==== Working data

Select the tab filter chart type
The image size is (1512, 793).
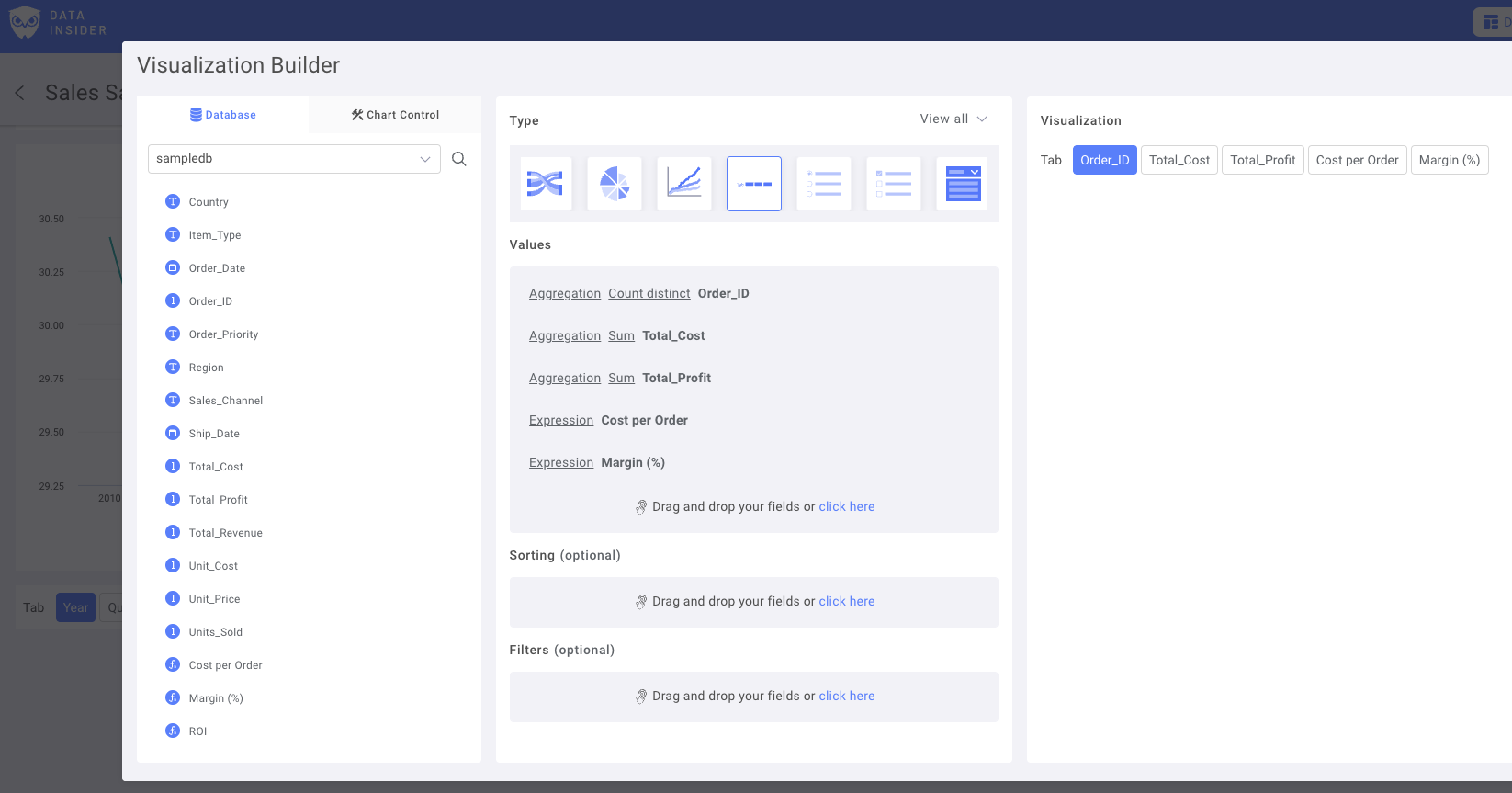tap(754, 184)
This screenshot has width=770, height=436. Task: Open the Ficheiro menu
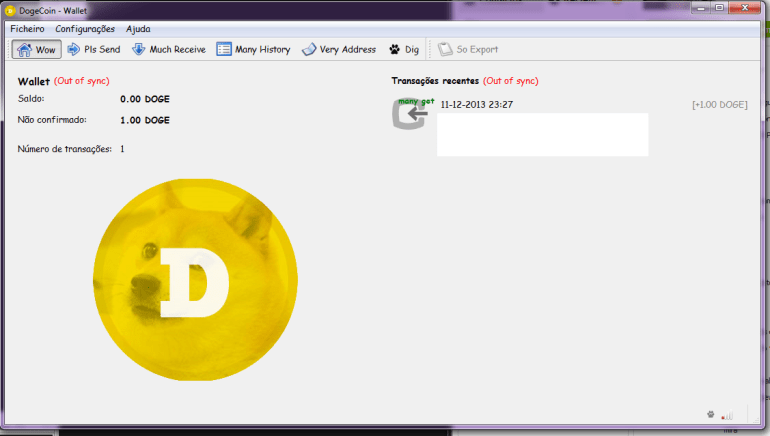pos(27,29)
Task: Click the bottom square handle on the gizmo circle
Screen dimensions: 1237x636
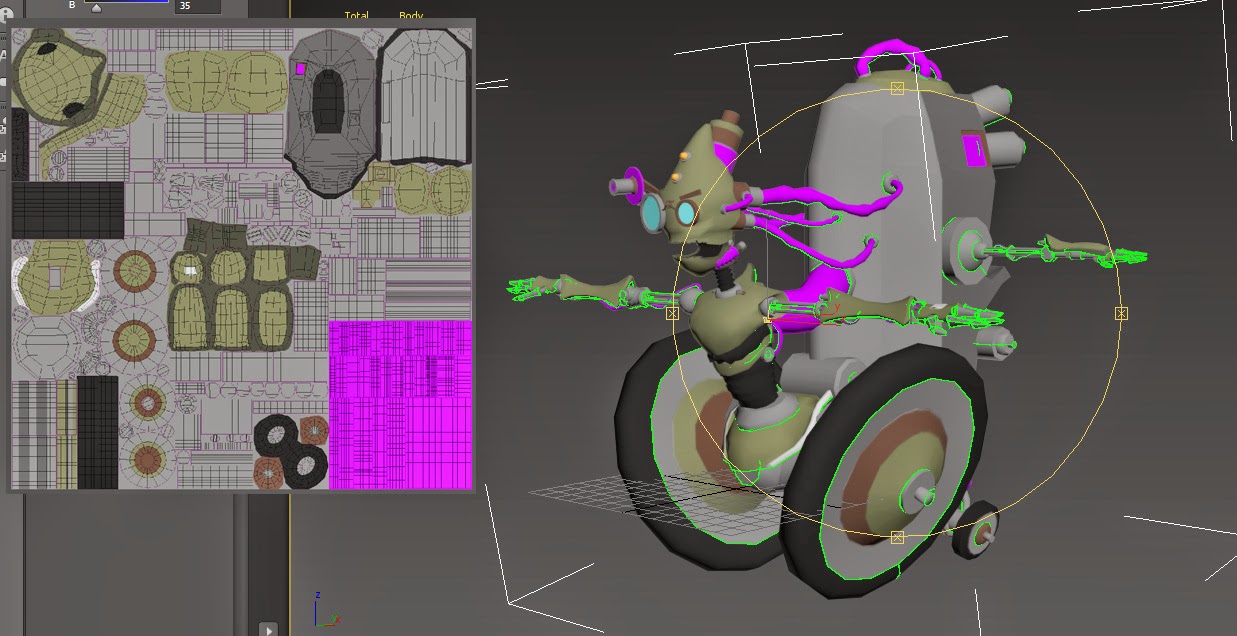Action: point(897,537)
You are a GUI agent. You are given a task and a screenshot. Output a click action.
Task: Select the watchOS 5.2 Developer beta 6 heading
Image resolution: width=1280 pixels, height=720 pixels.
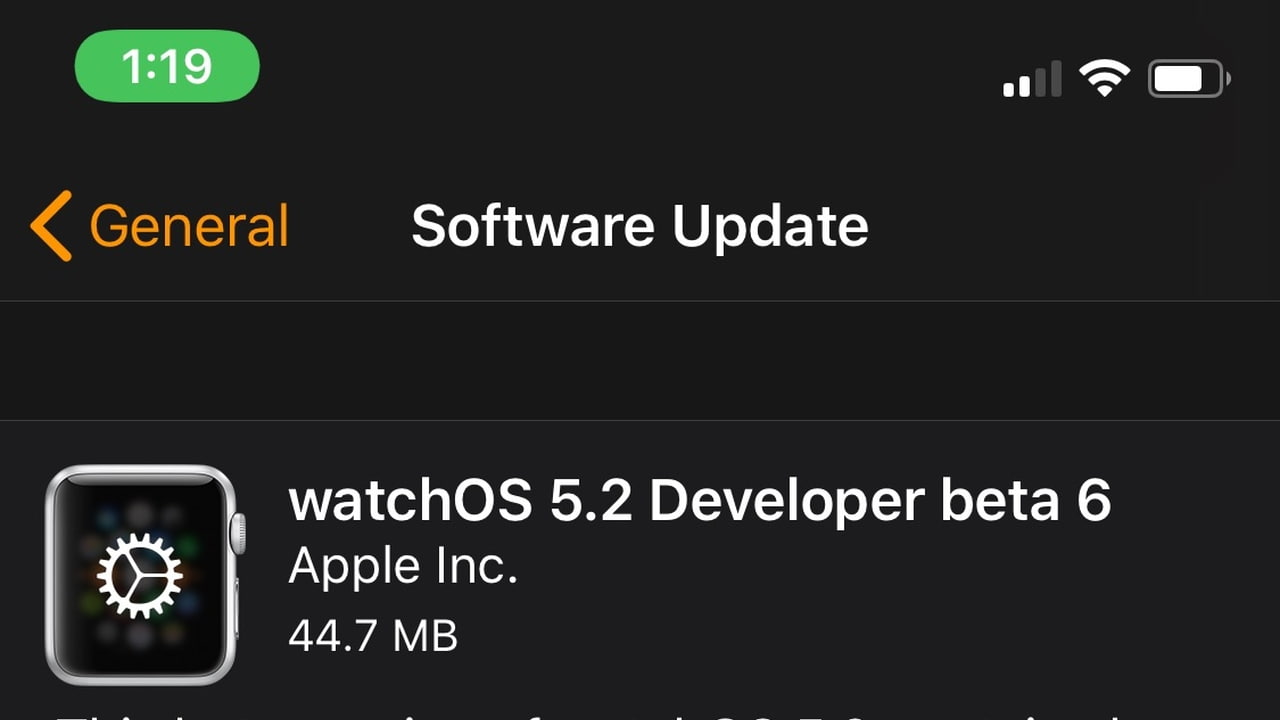(700, 501)
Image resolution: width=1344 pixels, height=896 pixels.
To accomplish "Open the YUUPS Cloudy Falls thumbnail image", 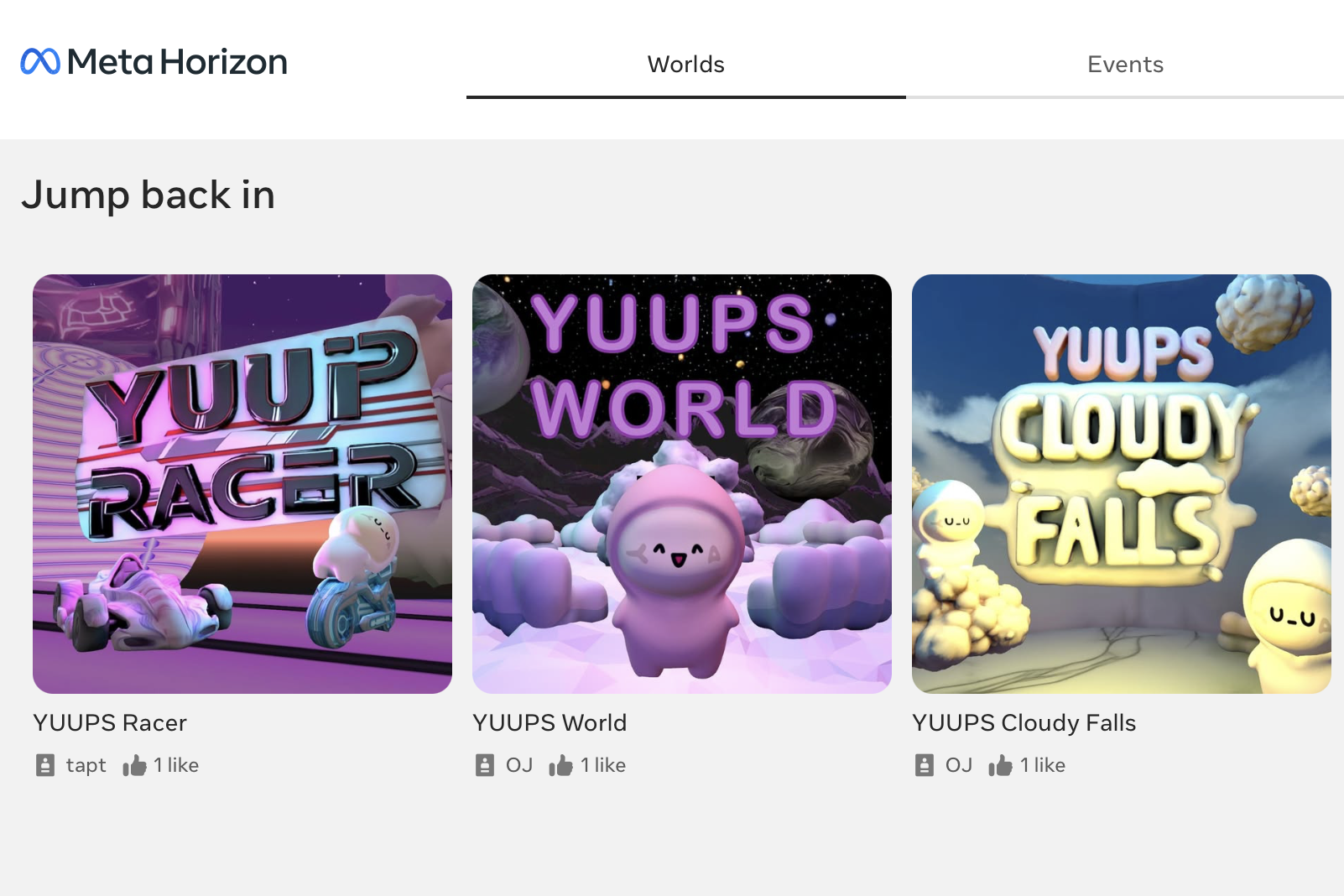I will click(x=1122, y=484).

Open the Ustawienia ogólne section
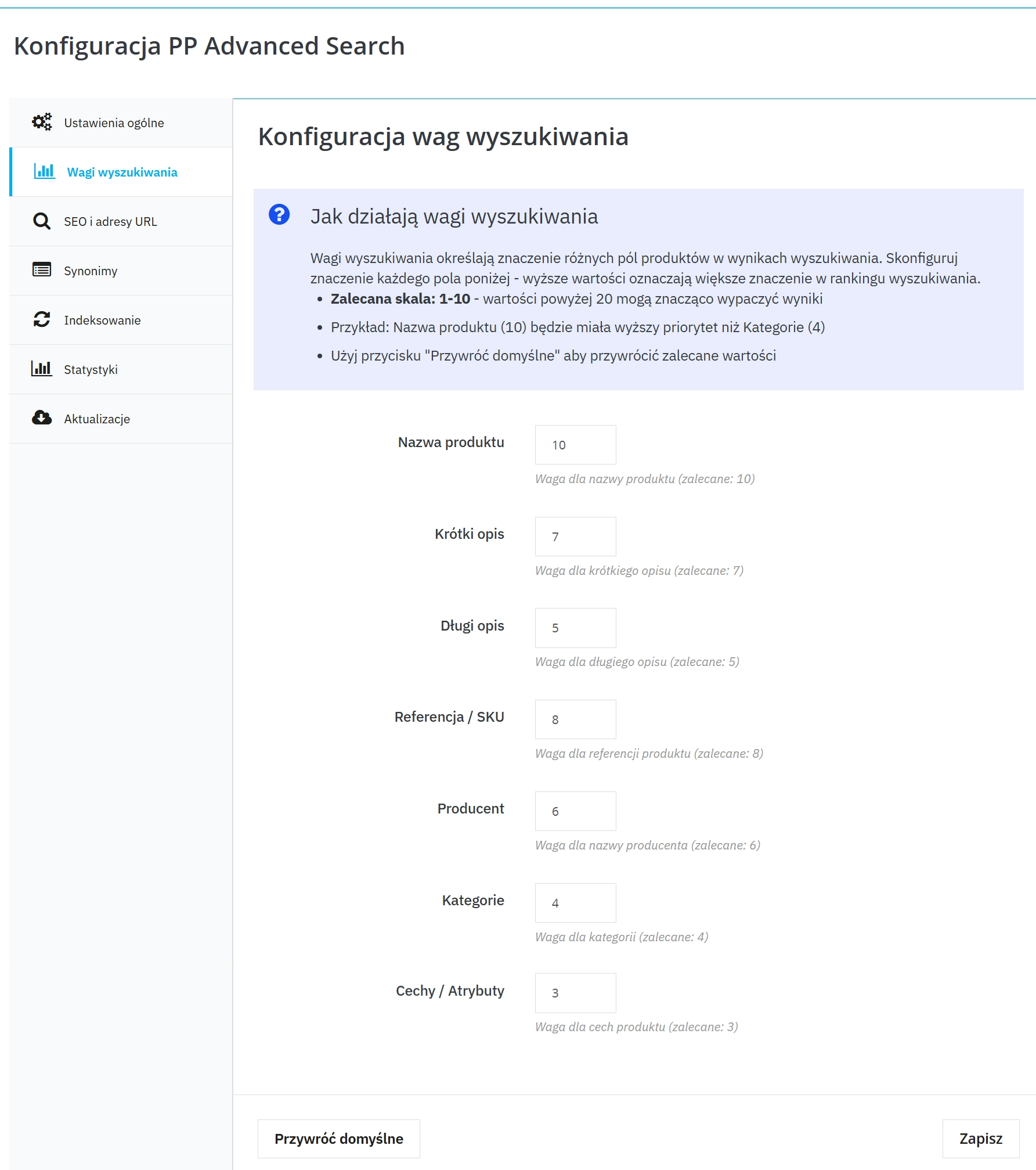coord(113,123)
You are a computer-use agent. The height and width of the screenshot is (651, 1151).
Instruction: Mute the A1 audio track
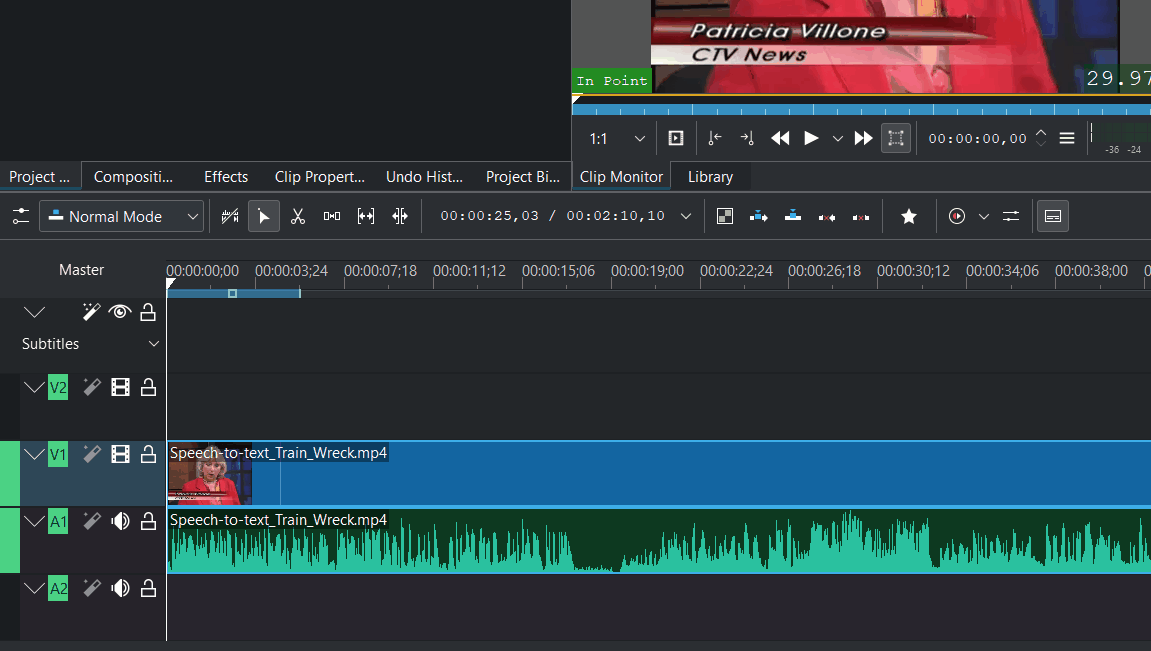click(x=120, y=521)
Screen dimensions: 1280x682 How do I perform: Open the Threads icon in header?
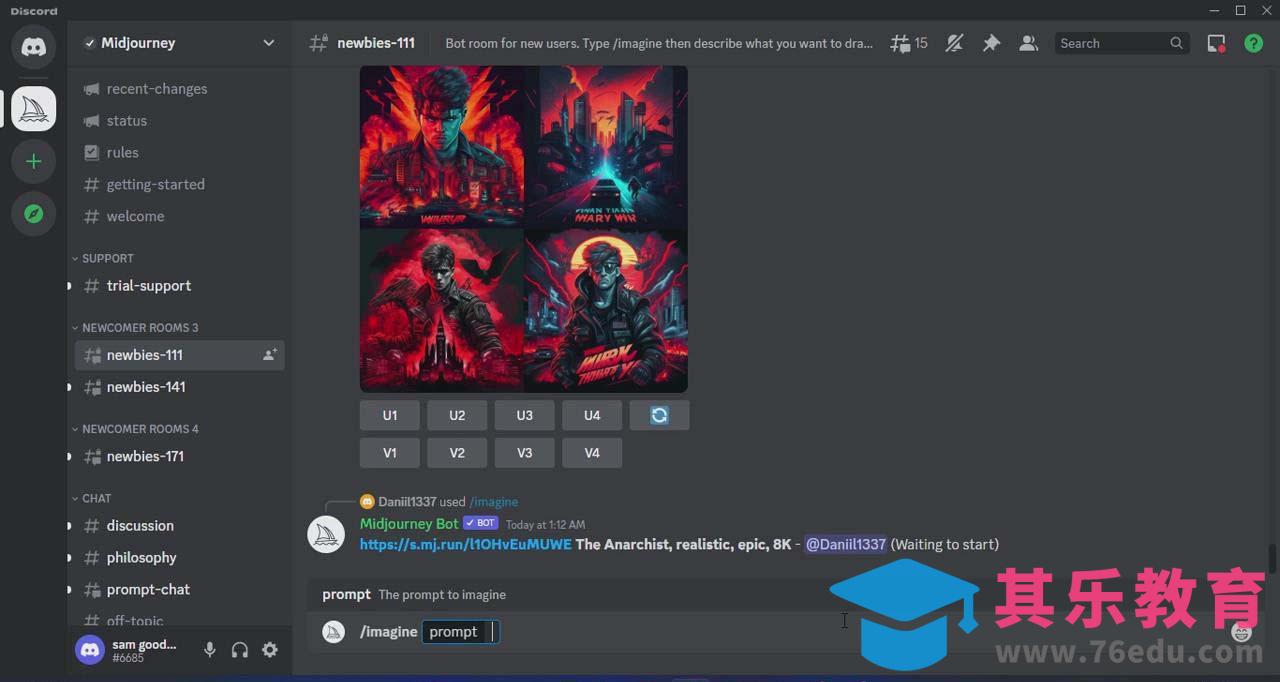(908, 43)
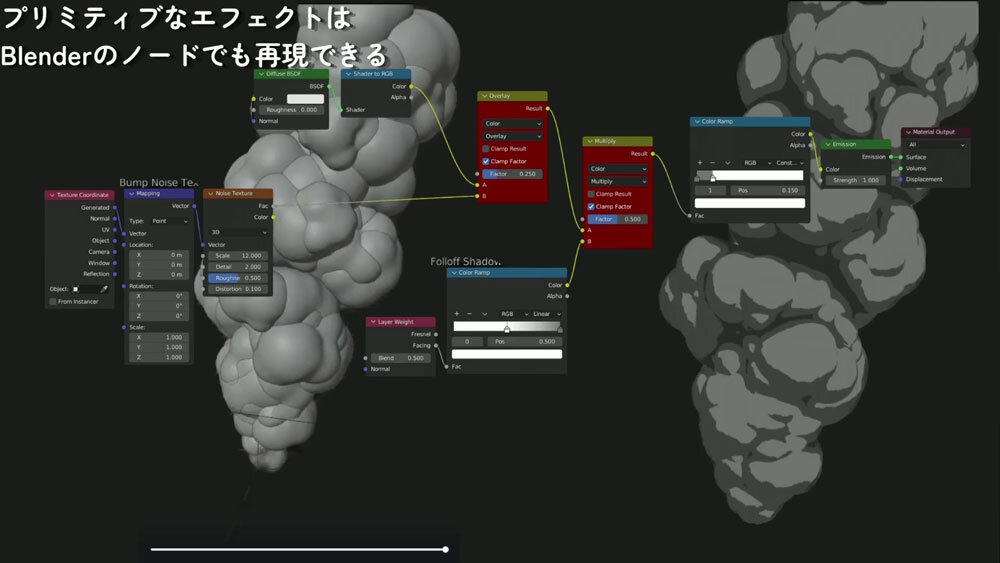Check the From Instancer option
Screen dimensions: 1000x563
(52, 301)
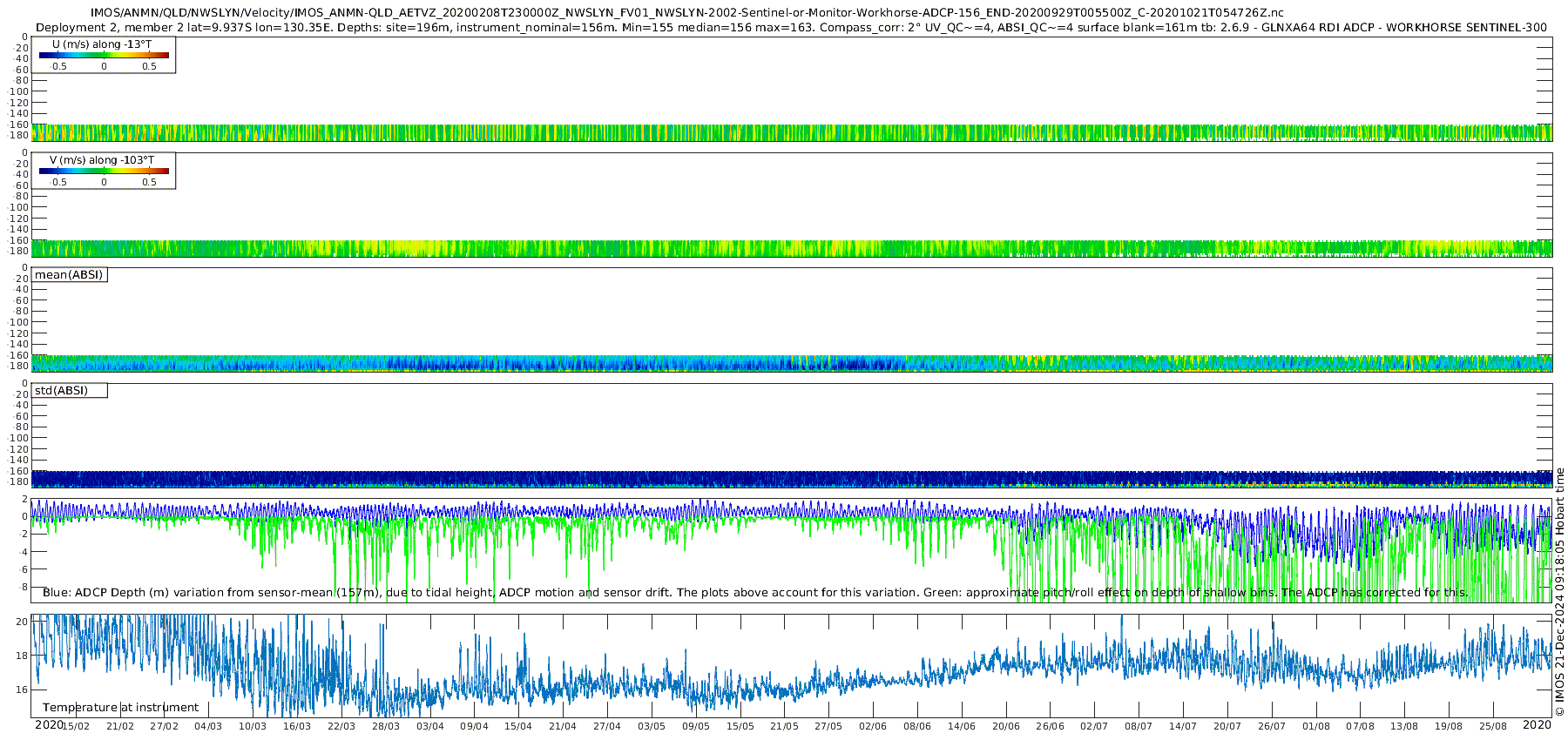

========

### Work to be completed
Once you find the string "Select" in a line of the records, copy that line.

### Exercise output
Select the tab filter chart type
Task: Select the watchOS 5.2 Developer beta 6 heading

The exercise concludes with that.